Dalla sua definizione fino alle novità biomolecolari che lo caratterizzano, dagli aspetti etici che la presa in carico comporta fino a tutto il complesso di cure che richiede lo scompenso cardiaco “di questi giorni” è molto diverso dallo scompenso cardiaco che “abbiamo studiato” solo qualche anno fa. E non si tratta solo (purtroppo) delle novità farmacologiche, ma di molto di più: sono mutate conoscenze di background davvero fondamentali e bisogna studiare con umiltà e molto per orientarsi prima di saper leggere le novità offerte dall’ultimo RCT. E questo libro aiuta davvero per orientarsi in questo difficile percorso.
Per essere del tutto sinceri non so davvero se il libro di cui parlo può essere il giusto “punto di inizio” per tutti i medici generalisti che sono obbligati ad occuparsi dell’argomento, quel che però so con certezza è che per me questo libro è stato fondamentale per tentare di sistematizzare il background dello scompenso cardiaco.
Ora per farla molto breve e per cercare di essere utile anche agli autori (magari in una prossima edizione) vorrei raccontare solo alcune delle poche carenze che ho individuato in questo libro straordinariamente utile.
Le spiegazioni delle varie classificazioni sono imperdibili e molto chiare, quel che manca però è qualche tratto “personale” che forse il racconto di alcuni casi vissuti avrebbe potuto chiarire.

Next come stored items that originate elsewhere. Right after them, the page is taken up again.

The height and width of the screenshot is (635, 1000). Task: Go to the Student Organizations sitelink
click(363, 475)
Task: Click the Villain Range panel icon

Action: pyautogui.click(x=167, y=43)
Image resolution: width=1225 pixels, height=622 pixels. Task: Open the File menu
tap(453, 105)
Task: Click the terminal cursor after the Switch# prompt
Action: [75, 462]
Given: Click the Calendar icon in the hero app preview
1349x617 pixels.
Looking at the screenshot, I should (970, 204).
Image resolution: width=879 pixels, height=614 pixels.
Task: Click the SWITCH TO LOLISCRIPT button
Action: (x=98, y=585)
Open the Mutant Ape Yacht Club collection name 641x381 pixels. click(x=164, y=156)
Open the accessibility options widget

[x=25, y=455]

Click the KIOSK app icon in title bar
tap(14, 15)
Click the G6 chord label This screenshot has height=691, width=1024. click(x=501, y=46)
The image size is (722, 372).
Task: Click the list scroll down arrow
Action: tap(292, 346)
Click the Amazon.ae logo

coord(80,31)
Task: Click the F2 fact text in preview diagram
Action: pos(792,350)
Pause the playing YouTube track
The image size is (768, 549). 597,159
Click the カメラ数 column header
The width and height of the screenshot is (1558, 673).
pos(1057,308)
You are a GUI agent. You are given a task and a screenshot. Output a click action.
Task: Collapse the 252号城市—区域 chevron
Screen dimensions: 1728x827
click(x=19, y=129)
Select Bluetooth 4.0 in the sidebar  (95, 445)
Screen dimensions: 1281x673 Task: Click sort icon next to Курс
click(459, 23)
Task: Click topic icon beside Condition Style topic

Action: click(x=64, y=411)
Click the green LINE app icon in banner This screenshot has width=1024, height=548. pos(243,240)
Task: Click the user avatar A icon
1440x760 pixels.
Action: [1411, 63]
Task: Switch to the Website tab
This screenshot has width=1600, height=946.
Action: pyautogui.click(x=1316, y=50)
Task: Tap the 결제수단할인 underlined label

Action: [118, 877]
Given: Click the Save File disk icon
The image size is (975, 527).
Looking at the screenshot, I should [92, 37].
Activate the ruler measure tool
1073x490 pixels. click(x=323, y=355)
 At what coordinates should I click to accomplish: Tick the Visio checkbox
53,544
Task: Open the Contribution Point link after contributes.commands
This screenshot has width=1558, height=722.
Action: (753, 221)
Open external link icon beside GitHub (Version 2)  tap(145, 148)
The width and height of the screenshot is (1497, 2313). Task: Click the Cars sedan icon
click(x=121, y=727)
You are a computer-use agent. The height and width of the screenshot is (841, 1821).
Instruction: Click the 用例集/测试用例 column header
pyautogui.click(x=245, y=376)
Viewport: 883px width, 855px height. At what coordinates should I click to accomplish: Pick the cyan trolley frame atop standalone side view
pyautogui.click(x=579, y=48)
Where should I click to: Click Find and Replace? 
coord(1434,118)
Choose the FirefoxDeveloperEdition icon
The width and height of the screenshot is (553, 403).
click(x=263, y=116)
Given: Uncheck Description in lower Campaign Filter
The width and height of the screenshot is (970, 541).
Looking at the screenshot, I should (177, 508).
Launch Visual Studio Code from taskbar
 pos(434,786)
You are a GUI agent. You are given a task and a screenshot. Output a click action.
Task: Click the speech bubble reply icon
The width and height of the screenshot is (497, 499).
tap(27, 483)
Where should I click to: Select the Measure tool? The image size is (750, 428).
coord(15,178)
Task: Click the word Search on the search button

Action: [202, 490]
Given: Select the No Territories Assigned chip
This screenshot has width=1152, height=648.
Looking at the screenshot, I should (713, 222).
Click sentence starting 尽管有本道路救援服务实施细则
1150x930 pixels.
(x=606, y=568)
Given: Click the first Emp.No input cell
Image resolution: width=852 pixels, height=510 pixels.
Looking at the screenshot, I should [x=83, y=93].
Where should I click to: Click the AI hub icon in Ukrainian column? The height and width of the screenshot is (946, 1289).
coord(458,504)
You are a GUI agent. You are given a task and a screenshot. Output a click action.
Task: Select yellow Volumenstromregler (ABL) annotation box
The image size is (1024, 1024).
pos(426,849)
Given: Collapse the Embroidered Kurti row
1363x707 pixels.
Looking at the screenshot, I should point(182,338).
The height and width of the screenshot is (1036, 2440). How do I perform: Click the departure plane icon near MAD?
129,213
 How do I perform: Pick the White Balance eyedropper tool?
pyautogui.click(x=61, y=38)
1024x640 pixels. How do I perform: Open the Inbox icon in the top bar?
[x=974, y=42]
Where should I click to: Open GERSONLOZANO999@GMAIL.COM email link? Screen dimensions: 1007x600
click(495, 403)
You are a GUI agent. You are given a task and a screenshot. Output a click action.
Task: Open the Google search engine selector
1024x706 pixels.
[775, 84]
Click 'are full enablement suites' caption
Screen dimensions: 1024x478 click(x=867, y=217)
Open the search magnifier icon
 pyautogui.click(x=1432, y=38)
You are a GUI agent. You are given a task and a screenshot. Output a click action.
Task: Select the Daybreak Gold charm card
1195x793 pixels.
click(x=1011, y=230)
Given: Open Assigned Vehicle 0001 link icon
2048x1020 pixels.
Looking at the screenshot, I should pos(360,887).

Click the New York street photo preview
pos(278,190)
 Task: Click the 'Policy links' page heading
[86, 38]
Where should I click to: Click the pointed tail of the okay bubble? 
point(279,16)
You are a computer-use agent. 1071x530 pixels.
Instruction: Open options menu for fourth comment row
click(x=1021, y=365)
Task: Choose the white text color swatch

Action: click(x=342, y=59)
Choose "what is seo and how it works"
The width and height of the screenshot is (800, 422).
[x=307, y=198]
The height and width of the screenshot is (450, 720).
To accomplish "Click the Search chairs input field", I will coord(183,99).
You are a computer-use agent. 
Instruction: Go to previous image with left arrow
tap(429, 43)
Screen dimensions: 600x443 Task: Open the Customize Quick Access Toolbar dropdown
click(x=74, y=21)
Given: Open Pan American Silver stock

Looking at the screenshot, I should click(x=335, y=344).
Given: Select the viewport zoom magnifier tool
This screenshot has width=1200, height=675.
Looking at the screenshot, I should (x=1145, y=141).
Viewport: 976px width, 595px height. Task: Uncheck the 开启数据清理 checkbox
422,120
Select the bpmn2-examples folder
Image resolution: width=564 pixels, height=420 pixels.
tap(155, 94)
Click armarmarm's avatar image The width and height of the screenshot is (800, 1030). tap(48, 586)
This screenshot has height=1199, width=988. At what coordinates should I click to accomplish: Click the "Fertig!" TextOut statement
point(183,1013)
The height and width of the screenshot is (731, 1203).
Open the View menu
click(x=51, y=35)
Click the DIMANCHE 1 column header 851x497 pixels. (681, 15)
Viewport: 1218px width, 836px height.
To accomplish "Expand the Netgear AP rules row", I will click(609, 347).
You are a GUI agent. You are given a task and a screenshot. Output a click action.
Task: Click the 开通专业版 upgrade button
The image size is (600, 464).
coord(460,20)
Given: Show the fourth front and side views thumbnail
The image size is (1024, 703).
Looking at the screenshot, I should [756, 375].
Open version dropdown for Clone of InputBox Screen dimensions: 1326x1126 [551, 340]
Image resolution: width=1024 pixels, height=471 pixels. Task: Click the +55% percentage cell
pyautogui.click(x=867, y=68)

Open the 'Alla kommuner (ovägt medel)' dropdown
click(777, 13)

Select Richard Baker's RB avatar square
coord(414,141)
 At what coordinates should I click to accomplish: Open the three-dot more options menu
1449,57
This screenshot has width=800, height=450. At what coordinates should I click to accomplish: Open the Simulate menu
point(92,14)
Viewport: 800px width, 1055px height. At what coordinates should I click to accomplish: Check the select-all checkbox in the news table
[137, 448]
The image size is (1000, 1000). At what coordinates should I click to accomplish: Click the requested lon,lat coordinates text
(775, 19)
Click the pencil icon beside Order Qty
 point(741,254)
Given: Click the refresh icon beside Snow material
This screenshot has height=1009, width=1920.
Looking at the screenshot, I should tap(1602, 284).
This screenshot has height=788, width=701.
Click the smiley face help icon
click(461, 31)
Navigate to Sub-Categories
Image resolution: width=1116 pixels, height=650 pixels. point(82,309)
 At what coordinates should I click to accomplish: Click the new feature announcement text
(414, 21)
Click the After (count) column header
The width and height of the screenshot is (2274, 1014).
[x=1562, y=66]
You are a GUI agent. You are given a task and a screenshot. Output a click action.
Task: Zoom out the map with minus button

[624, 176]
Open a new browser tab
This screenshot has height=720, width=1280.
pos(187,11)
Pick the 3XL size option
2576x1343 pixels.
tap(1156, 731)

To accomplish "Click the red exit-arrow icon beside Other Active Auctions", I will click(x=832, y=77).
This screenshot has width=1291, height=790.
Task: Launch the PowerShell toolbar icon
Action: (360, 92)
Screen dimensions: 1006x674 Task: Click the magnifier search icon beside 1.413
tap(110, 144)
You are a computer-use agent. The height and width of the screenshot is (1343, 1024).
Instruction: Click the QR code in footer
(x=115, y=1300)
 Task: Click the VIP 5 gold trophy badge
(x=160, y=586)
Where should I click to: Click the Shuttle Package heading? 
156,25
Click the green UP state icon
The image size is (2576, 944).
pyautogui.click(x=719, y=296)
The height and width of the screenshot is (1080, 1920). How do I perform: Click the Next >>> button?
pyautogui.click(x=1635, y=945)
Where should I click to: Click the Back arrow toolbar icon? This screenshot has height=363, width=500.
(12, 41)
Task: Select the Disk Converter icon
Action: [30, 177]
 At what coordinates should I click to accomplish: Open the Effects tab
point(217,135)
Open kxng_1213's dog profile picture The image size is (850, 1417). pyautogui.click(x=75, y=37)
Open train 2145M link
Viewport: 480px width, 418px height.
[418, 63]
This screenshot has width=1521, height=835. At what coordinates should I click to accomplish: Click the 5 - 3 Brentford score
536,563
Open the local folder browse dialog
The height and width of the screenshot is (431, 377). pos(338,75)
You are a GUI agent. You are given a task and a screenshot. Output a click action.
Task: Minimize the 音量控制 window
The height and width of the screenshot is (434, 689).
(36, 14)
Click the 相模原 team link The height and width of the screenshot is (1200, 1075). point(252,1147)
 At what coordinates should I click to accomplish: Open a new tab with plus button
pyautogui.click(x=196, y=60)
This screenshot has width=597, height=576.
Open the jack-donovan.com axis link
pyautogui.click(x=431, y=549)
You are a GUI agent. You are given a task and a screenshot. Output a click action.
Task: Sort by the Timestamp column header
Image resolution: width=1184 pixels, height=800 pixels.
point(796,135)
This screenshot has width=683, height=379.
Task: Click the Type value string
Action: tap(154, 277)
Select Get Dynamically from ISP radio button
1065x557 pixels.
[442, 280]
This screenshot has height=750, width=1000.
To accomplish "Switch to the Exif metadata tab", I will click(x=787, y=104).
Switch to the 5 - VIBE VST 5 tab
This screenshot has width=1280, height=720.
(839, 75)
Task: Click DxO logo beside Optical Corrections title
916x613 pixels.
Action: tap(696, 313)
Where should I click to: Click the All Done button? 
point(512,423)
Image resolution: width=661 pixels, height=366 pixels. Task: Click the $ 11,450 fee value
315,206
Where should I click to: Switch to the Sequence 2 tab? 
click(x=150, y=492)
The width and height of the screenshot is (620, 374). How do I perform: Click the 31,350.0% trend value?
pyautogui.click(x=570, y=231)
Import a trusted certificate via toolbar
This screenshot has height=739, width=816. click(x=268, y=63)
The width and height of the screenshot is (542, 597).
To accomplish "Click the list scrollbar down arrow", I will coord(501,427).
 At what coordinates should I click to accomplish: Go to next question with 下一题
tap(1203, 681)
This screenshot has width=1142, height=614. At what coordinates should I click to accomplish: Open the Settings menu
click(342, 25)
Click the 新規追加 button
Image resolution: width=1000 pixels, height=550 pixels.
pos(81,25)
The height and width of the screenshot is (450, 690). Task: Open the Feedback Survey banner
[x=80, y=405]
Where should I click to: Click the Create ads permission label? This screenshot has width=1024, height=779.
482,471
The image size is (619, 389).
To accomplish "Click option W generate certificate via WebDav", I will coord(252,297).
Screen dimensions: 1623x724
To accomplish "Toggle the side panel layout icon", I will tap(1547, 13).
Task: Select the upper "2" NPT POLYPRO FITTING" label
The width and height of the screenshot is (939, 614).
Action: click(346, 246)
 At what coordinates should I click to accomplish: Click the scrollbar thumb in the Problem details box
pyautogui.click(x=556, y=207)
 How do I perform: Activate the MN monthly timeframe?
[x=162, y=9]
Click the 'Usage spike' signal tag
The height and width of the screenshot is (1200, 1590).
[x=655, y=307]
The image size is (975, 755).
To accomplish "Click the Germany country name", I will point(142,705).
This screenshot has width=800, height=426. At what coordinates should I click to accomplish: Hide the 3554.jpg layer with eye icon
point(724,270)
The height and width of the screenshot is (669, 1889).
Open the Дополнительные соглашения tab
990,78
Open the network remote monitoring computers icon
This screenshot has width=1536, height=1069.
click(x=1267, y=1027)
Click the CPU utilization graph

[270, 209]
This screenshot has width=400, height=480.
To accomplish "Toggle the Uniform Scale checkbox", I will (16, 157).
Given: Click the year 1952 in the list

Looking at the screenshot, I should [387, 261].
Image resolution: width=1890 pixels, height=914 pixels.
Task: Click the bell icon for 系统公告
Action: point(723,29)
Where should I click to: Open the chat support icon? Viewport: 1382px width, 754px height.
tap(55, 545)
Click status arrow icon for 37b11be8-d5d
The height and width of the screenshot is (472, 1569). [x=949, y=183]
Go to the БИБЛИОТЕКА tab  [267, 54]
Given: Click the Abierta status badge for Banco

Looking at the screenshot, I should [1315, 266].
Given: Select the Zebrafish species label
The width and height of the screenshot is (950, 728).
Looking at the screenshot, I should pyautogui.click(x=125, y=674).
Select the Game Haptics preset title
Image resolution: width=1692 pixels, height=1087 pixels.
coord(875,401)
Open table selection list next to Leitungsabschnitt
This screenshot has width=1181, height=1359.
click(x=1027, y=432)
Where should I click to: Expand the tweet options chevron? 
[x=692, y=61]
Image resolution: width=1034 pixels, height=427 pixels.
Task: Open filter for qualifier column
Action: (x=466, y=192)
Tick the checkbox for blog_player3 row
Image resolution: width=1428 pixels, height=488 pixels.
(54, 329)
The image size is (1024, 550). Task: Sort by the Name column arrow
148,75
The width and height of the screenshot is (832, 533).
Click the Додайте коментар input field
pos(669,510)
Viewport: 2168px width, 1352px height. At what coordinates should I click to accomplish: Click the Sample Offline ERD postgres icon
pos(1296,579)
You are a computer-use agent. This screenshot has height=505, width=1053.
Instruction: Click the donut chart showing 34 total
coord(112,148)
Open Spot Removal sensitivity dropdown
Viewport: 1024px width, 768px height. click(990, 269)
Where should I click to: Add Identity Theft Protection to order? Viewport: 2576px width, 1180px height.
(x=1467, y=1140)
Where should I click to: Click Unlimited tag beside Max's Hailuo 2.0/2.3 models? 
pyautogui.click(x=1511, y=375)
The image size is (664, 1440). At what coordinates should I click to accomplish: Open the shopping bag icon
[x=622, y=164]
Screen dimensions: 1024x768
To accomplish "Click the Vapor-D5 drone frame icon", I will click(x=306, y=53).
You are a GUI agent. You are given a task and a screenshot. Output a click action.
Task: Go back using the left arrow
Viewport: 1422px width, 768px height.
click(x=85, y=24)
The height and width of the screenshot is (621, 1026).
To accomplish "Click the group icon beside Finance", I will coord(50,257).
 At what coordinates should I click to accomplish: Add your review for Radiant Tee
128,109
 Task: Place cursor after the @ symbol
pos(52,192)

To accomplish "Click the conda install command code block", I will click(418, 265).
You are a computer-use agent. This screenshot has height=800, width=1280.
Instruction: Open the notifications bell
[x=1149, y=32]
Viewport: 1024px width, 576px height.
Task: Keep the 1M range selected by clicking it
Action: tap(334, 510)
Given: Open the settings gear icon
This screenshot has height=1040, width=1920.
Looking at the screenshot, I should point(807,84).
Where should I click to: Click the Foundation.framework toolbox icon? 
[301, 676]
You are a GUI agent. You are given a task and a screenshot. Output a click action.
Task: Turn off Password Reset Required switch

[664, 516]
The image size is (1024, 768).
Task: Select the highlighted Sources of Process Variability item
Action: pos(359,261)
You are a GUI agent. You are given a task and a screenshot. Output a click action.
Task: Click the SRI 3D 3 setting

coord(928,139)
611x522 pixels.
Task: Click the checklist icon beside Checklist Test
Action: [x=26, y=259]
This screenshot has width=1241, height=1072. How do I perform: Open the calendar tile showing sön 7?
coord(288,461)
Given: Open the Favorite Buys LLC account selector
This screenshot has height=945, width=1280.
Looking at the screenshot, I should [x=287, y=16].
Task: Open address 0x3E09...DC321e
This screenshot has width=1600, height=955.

La definizione di “cure terminali” è tecnicamente perfetta ma cosa fare nei casi sempre più comuni in cui riusciamo a restituire la vita ad un soggetto con edema polmonare grave (per esempio in una persona anziana che non vuole morire in ospedale) e che improvvisamente si trova nuovamente a “vivere” con il suo scompenso?
Oppure: come realizzare una sedazione di emergenza in un Paese in cui il midazolam non è disponibile per le cure domiciliari?
E ancora: come è possibile che il sistema di emergenza italiano non sappia nulla di come si trasporta un malato affetto da grave edema polmonare da scompenso cardiaco? Un capitolo tutto dedicato a questo non sarebbe stato fondamentale per trasmettere a tutti i “non specialisti di settore” l’importanza della posizione “completamente seduta” (e cioè con i piedi che toccano terra) come ausilio fondamentale a tutta la terapia di emergenza?
E infine: perché strumenti di monitoraggio straordinariamente utili (nell’opinione di chi li utilizzi, forse solo per “conflitti di interesse?) per accompagnare un paziente nella gestione della terapia domiciliare sono ancora così ignorati dalle linee guida e dalla letteratura dell’argomento? Le evidenze sono ancora così basse? E chi stabilisce in questo argomento (come in molti argomenti medici ad alto impatto epidemiologico) le priorità di ricerca che sono fondamentali per “trovare” un giorno e finalmente le evidenze necessarie?
Si dice che un buon libro deve lasciare molte domande aperte oltre che fornire utili risposte. Questo libro assolve brillantemente entrambe queste caratteristiche.
Buona lettura dunque e molte grazie agli autori e all’editore per l’ottimo lavoro realizzato.